START DATA FOR THIS EXERCISE

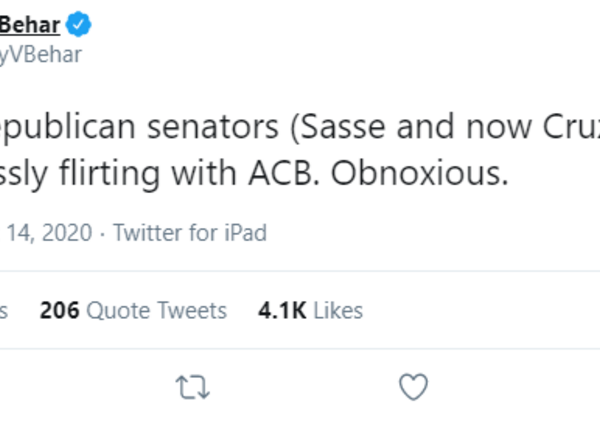This screenshot has width=600, height=421.
Task: Click the Twitter for iPad source link
Action: pos(190,233)
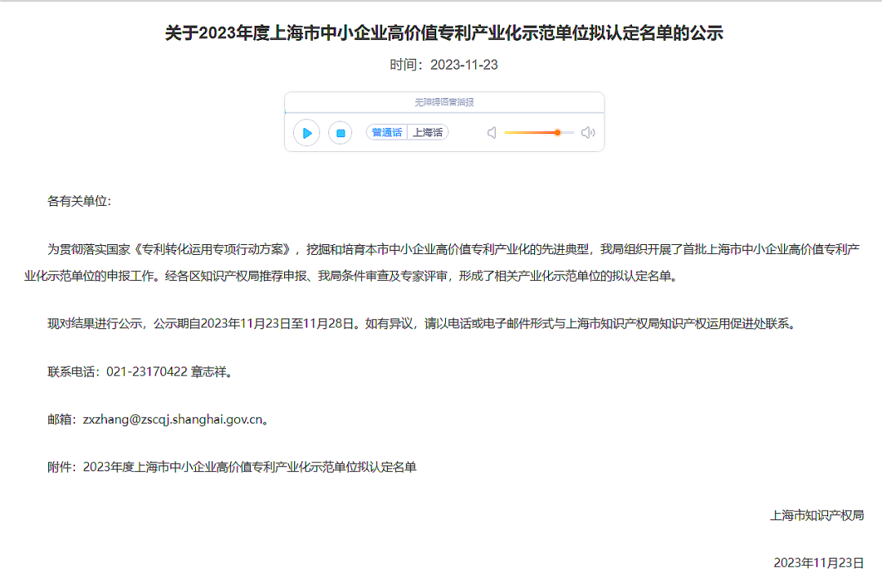This screenshot has height=588, width=882.
Task: Click the publish time 2023-11-23
Action: click(464, 65)
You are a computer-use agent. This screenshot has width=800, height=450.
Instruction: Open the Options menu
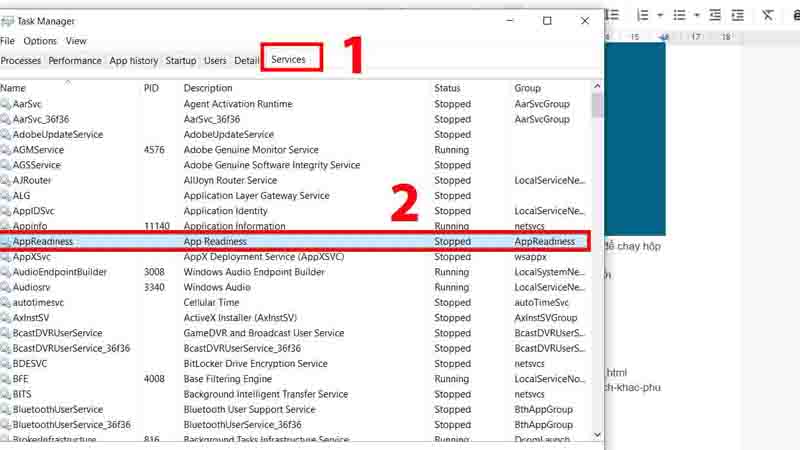point(40,41)
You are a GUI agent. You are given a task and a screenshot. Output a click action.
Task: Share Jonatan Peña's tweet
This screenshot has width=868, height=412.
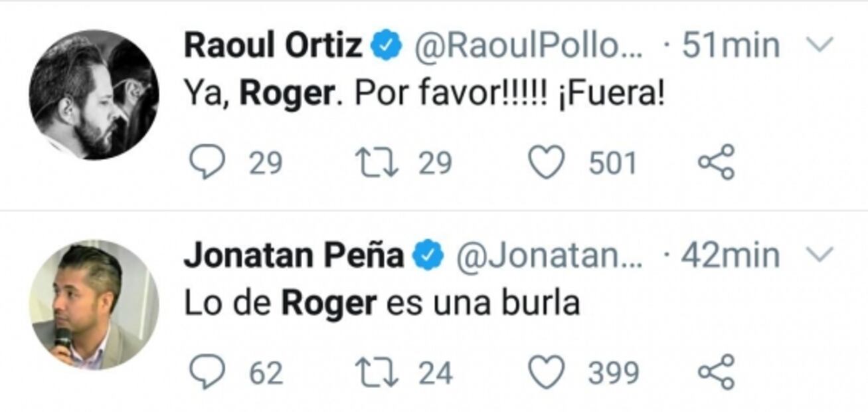click(717, 371)
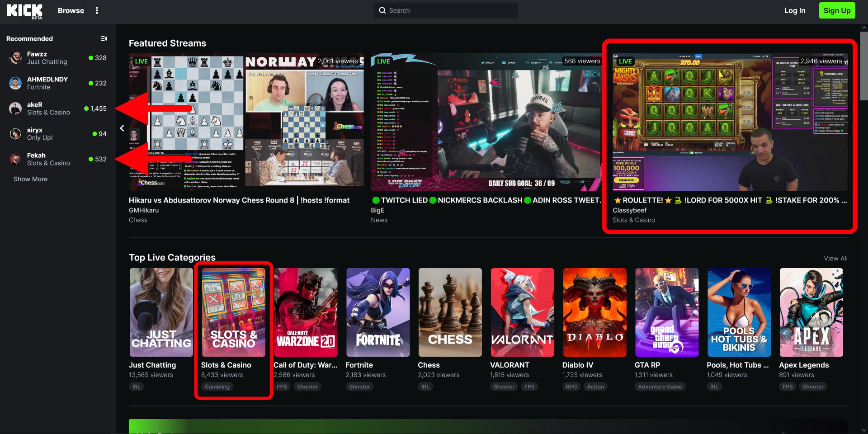
Task: Click the Log In button
Action: pos(794,10)
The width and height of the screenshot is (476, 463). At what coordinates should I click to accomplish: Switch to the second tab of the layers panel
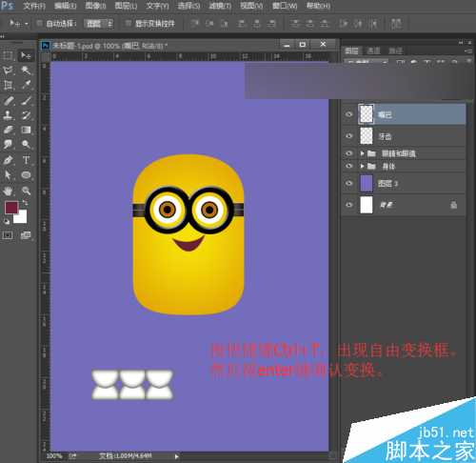point(373,50)
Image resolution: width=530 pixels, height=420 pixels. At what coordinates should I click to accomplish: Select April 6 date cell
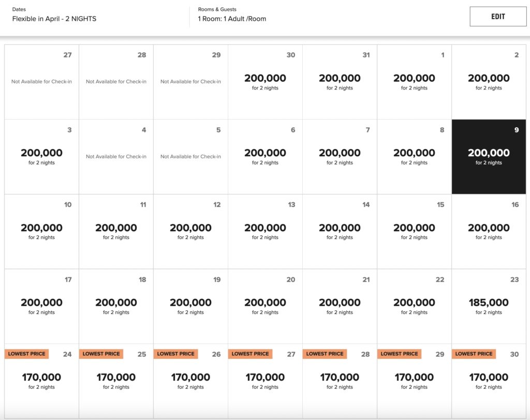coord(265,157)
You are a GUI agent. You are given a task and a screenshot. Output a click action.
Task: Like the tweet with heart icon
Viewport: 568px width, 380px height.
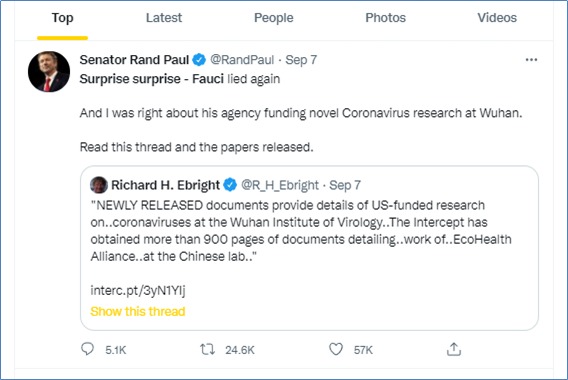(x=336, y=349)
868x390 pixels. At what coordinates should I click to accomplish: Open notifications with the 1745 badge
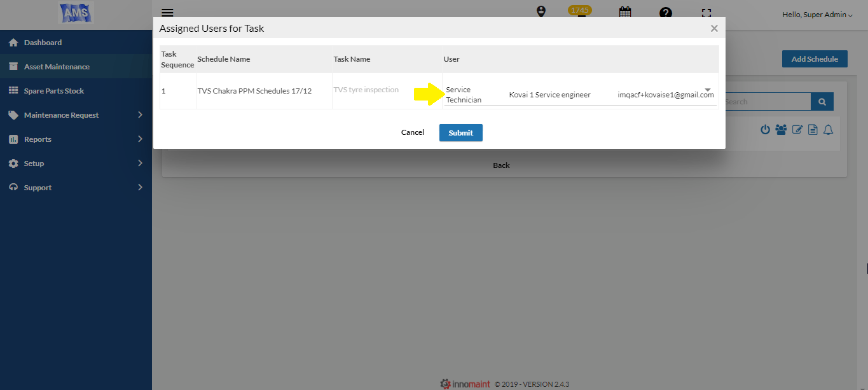pos(580,11)
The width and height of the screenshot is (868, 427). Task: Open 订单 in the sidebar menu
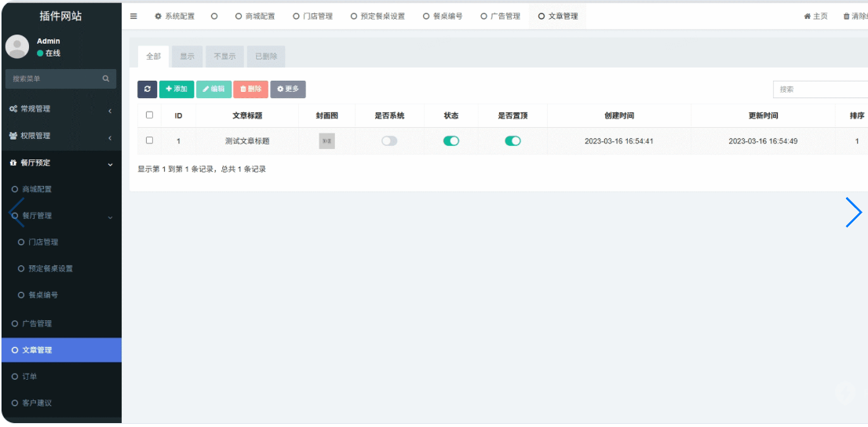coord(30,377)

END DATA FOR THIS EXERCISE

Restate word for word, and only, the lines from the line that contains "The width and height of the screenshot is (868, 427)." through the end of the data, both included; pictures are not part of the copy.

The width and height of the screenshot is (868, 427). Task: Open 订单 in the sidebar menu
coord(30,377)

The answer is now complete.